Las nuevas cifras de la Oficina de Patentes y Marcas de EEUU revelan que los países asiáticos aumentaron el número patentes registradas en un 73% en los últimos 10 años, mientras los países latinoamericanos aumentaron sus registros de patentes tan sólo en un 34 por ciento.
En números totales, el abismo es escalofriante: en el 2011 los países asiáticos registraron un total de 76.000 patentes de nuevos productos en Estados Unidos, mientras todos los latinoamericanos registraron solamente 500.
Corea del Sur, un país que hace cinco décadas era más pobre que prácticamente todos los países latinoamericanos, registró 13.000 patentes el año pasado, comparado con sólo 230 de Brasil, 115 de México y 50 de Argentina. EEUU encabezó la lista, con más de 120.000 patentes. Estas cifras son consideradas un indicador clave, porque suelen coincidir con las tendencias de patentes extranjeras en Europa, Japón, y los demás mercados más grandes del mundo.
Afortunadamente, algunos países latinoamericanos se están poniendo las pilas. Entre otras cosas, Brasil, Argentina y Chile aumentaron recientemente sus inversiones en investigación y desarrollo.
Pero los expertos coinciden en que hay 5 razones principales por las que los países asiáticos están avanzando más rápido, lo que contribuye a que sus economías crezcan más y sus tasas de pobreza se reduzcan con mayor celeridad.
Primero, los países asiáticos invierten más en investigación y desarrollo de nuevos productos. Mientras Japón y Corea del Sur gastan alrededor del 3,5 % de su Producto Bruto Interno (PBI) en investigación y desarrollo, Brasil gasta el 1,2 %, Argentina el 0,6 %, México el 0,4 %, y la mayoría de los demás países de la región menos, según las cifras del BID.

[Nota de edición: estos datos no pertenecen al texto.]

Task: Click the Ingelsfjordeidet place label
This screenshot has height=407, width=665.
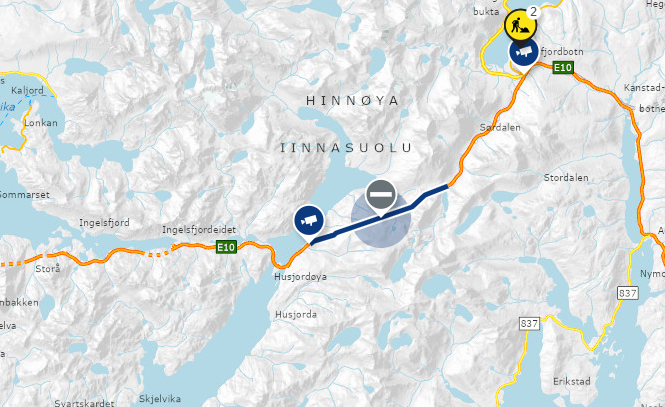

En segundo lugar, en Asia la mayor parte de la investigación y el desarrollo está en manos de empresas privadas, mientras en Latinoamérica gran parte esa actividad está a cargo del Estado. Mientras el 75% de la investigación y desarrollo en China procede de las empresas privadas, en Brasil sólo el 45% de esa actividad procede del sector privado.
En tercer lugar, las universidades asiáticas están produciendo más ingenieros y científicos, mientras las universidades latinoamericanas producen mayormente graduados en ciencias sociales y humanidades. Hasta hace poco la gigantesca Universidad de Buenos Aires, Argentina, tenía el triple de estudiantes de psicología que de ingeniería.
En cuarto término, los países asiáticos ofrecen más incentivos para que las empresas inviertan en investigación y desarrollo.
En quinto lugar, las universidades asiáticas están mucho más internacionalizadas que las latinoamericanas. Países como China y Corea del Sur tienen más programas de titulación binacionales, más profesores visitantes y más graduados en universidades de EEUU y Europa.
Mi opinión: la razón de fondo por la que los países asiáticos están avanzando más rápido es que sus sociedades tienen una obsesión con la educación que todavía no es palpable en la mayoría de los países latinoamericanos.
Los estudiantes asiáticos pasan más tiempo en la escuela -el año escolar de Japón tiene 243 días, mientras que en muchos países latinoamericanos no llega a los 160 días-, los gobiernos asiáticos están más obsesionados con producir científicos e ingenieros, y los padres asiáticos son más exigentes con las tareas de sus hijos en matemática y ciencias.
Algunos países latinoamericanos, como Brasil, se están empezando a mover en la dirección correcta. Pero las últimas cifras de la Oficina de Patentes de EEUU revelan que hay que avanzar más rápido, porque la brecha con los países desarrollados y con las naciones emergentes de Asia sigue creciendo.